In this exclusive conversation, Alexander Chetchikov, President of the World Luxury Chamber of Commerce, sits down with luxury strategist and industry insider Alexandre Ferragu to dissect the evolving landscape of high-end business. With 2024 rattling the foundations of once-untouchable brands, Ferragu pulls no punches, offering bold takes on the rise of Hermès, the faltering strategy at Kering, and what diversification really means in luxury. This interview isn’t just about where luxury is headed—it’s about what it must do to survive.

Alexander Chetchikov: Alexandre, in your opinion, what is the state of the luxury sector today?

Alexandre Ferragu: We have seen hesitations in 2024 and ongoing in early 2025. It seems that at the moment, only Hermès is seeing tremendous results. The post-COVID growth was extremely strong and probably too strong. Brands might have overlooked many aspects, such as brand value, product quality, and customer intimacy. Studies show that over the last few years, sales revenue growth was mostly due to price increases and not higher volume sales.

Studies show that consumers are now discussing the real value of luxury brands and the fact that they might be overpriced.

Many questions arise on value for money, logo visibility, and brand extensions.

AC: How would you assess Kering’s current position in the luxury market?

AF: Have you ever heard of “don’t put all your eggs in one basket”? Quite frankly, this is concerning, it seems that the group is stuck on repeating the same strategy for their brands. Balenciaga was pumped up for a few years using debatable strong pieces attracting GenZ, but their despicable 2022 communication did cost them a lot of customers… They should have taken a stand and fired all the people responsible! Now they placed Demna Gvasalia at the helm of Gucci, destroying around €3 billion in company valuation in the process. It shows that investors are really concerned about the group’s strategy.

Bottega Veneta and Saint Laurent are amazing brands that have great growth potential. They need to find their loyal customer base and not consumers who hop on brands looking for the hype, which is what Gucci and Balenciaga’s customers do.

AC: What makes Hermes unique compared to the rest of the industry? Why do you think the brand so successful?

AF: I think steady growth, craftsmanship, and customer intimacy are the keys for Hermès. Any brand needs to rely on bedrock customers to maintain steady growth, and Hermès is the best at it. Its customer base is strong, reliable, and loyal. They have increased their prices reflecting inflation, not taking advantage of the hype, and still providing the best quality possible. Looking at their Cost of Goods Sold, they comparatively spend more than any other large competitor on production. Customers are getting their money’s worth, it brings real value to customers.

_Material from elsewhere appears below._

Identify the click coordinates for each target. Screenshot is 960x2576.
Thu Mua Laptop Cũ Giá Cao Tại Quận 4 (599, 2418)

AC: Luxury brands are diversifying. What are your thoughts on that?

AF: Some will argue that diversification leads to a loss of the core value of the brands. But would Louis Vuitton or Hermès still be around if they had stuck to their original products? Diversification is a great tool to enhance customer relationships, bringing customers to the brand. Hospitality is where it is all happening today, Bulgari is doing a great job, and Louis Vuitton will do amazing. Diversification needs to be done well, in line with the brand’s values. It’s also a way to grow for brands as they are increasing the share of wallet of their customers. We see that people are looking for brands over products, and this is a great way to respond to this.

AC: Do you believe the luxury sector has overextended itself?

AF: It depends on people’s vision of life: Consumerism, love for well-made products, love for exclusivity, love for emotions… Brands are extremely big today, but there is room for growth, for a larger customer base if needed. Around 2% of the customers represent 45% of the revenues of the sector. Relying on a very tiny customer base is dangerous. Should luxury be made more affordable? Well, it is less luxurious if it becomes too affordable, so brands must tune in to find the sweet spot. I believe they will have no choice but to introduce new entry-level products. The best-performing categories for 2024 are entry-level prices.

AC: Where do you see the luxury industry heading next?

AF: I think going back to its roots will help the sector. Too many customers felt that brands took advantage of them and started to buy less as prices became too high compared to what they were a few years ago. Bringing better value for money is key.

Be the best at manufacturing, and spend perhaps less on very costly retail.

Become more classy, less streetwear.

It might be the right time for groups such as LVMH to acquire other brands/groups at a discount. Kering would be a great target, they own amazing brands that they mismanaged.

Thank you, Alexandre!

As Alexandre Ferragu concludes this incisive interview, one thing becomes clear—luxury can no longer afford to coast on its name. With customer expectations evolving and authenticity under the spotlight, the industry must recalibrate. Whether through a return to craftsmanship, smarter diversification, or bold mergers, the future belongs to the brands that remember what made them desirable in the first place. With Alexander Chetchikov steering the conversation, this exclusive insight lays bare the truth: it’s time for luxury to grow up.